Stored data:
______

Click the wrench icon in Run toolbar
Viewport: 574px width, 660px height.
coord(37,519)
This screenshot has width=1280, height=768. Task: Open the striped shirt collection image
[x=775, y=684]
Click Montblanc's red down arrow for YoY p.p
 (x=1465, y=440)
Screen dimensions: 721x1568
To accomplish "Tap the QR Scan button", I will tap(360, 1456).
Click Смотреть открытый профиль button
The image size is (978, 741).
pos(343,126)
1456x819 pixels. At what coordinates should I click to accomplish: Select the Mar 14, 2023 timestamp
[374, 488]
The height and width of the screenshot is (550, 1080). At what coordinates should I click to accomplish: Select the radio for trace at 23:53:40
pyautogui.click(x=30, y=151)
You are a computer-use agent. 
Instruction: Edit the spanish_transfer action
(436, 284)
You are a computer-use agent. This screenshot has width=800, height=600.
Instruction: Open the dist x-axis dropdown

______

The line with "Click Montblanc's red down arrow for YoY p.p" through the last line of the entries above: output exactly those lines and nothing else.

▶ [Answer space]:
Click Montblanc's red down arrow for YoY p.p
 (x=1465, y=440)
Screen dimensions: 721x1568
To accomplish "Tap the QR Scan button", I will tap(360, 1456).
Click Смотреть открытый профиль button
The image size is (978, 741).
pos(343,126)
1456x819 pixels. At what coordinates should I click to accomplish: Select the Mar 14, 2023 timestamp
[374, 488]
The height and width of the screenshot is (550, 1080). At what coordinates should I click to accomplish: Select the radio for trace at 23:53:40
pyautogui.click(x=30, y=151)
You are a computer-use agent. 
Instruction: Edit the spanish_transfer action
(436, 284)
You are a computer-use agent. This screenshot has width=800, height=600.
Instruction: Open the dist x-axis dropdown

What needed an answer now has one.